Stored dataset items

══════════════════════════════

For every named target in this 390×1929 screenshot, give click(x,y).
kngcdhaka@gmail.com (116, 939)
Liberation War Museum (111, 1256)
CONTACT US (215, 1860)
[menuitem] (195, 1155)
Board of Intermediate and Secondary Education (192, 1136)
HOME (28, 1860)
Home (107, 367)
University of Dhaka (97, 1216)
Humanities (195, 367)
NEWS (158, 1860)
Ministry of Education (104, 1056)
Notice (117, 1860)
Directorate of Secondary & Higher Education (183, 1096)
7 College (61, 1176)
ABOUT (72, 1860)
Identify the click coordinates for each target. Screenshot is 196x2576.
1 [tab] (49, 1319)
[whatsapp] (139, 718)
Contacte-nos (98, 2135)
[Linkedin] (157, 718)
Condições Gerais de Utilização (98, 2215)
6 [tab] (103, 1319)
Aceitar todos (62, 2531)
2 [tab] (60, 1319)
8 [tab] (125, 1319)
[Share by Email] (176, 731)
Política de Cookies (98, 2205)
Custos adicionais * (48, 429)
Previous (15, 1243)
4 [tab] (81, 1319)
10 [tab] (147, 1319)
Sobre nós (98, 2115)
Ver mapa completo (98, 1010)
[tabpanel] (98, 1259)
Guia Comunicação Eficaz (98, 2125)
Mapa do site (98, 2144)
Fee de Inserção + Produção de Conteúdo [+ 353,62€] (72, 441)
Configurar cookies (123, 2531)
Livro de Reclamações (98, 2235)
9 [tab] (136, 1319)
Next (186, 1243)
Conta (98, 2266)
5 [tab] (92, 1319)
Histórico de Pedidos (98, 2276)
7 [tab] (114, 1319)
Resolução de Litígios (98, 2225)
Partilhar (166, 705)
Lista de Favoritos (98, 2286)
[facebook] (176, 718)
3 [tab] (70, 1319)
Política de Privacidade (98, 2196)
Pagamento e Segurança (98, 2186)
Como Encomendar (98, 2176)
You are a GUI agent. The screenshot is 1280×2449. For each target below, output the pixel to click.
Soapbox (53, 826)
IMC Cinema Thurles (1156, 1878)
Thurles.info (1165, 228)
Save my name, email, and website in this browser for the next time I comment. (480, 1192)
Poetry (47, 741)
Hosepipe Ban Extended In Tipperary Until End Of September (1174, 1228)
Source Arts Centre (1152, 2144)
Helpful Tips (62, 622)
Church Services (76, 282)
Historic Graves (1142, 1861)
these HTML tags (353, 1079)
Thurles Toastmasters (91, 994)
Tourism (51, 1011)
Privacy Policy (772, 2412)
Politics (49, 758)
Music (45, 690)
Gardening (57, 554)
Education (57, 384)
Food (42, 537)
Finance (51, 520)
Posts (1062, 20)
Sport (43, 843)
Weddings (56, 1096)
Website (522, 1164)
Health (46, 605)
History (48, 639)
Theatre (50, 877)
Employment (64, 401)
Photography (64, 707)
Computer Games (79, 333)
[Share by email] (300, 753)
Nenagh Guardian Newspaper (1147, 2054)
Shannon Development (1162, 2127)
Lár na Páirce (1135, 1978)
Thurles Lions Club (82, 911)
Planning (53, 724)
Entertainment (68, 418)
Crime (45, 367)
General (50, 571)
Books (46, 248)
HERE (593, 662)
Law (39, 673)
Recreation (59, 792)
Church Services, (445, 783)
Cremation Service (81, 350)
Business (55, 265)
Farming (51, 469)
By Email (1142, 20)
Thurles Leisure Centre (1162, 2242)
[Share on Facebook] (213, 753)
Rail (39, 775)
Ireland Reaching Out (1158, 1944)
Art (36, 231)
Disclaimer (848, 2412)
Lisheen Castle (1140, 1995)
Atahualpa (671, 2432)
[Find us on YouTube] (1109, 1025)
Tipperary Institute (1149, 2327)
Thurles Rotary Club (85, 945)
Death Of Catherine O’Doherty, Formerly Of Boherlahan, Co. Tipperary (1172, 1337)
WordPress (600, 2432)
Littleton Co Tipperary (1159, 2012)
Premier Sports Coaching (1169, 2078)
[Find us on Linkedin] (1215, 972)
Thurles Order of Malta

══════════════════════════════

Only one stretch of the entries above is wanted: the lines from the one containing "Aceitar todos (62, 2531)" through the one containing "Crime (45, 367)". Please reproduce it exactly.

SOLUTION BELOW →
Aceitar todos (62, 2531)
2 [tab] (60, 1319)
8 [tab] (125, 1319)
[Share by Email] (176, 731)
Política de Cookies (98, 2205)
Custos adicionais * (48, 429)
Previous (15, 1243)
4 [tab] (81, 1319)
10 [tab] (147, 1319)
Sobre nós (98, 2115)
Ver mapa completo (98, 1010)
[tabpanel] (98, 1259)
Guia Comunicação Eficaz (98, 2125)
Mapa do site (98, 2144)
Fee de Inserção + Produção de Conteúdo [+ 353,62€] (72, 441)
Configurar cookies (123, 2531)
Livro de Reclamações (98, 2235)
9 [tab] (136, 1319)
Next (186, 1243)
Conta (98, 2266)
5 [tab] (92, 1319)
Histórico de Pedidos (98, 2276)
7 [tab] (114, 1319)
Resolução de Litígios (98, 2225)
Partilhar (166, 705)
Lista de Favoritos (98, 2286)
[facebook] (176, 718)
3 [tab] (70, 1319)
Política de Privacidade (98, 2196)
Pagamento e Segurança (98, 2186)
Como Encomendar (98, 2176)
You are a GUI agent. The screenshot is 1280×2449. For each target below, output the pixel to click.
Soapbox (53, 826)
IMC Cinema Thurles (1156, 1878)
Thurles.info (1165, 228)
Save my name, email, and website in this browser for the next time I comment. (480, 1192)
Poetry (47, 741)
Hosepipe Ban Extended In Tipperary Until End Of September (1174, 1228)
Source Arts Centre (1152, 2144)
Helpful Tips (62, 622)
Church Services (76, 282)
Historic Graves (1142, 1861)
these HTML tags (353, 1079)
Thurles Toastmasters (91, 994)
Tourism (51, 1011)
Privacy Policy (772, 2412)
Politics (49, 758)
Music (45, 690)
Gardening (57, 554)
Education (57, 384)
Food (42, 537)
Finance (51, 520)
Posts (1062, 20)
Sport (43, 843)
Weddings (56, 1096)
Website (522, 1164)
Health (46, 605)
History (48, 639)
Theatre (50, 877)
Employment (64, 401)
Photography (64, 707)
Computer Games (79, 333)
[Share by email] (300, 753)
Nenagh Guardian Newspaper (1147, 2054)
Shannon Development (1162, 2127)
Lár na Páirce (1135, 1978)
Thurles Lions Club (82, 911)
Planning (53, 724)
Entertainment (68, 418)
Crime (45, 367)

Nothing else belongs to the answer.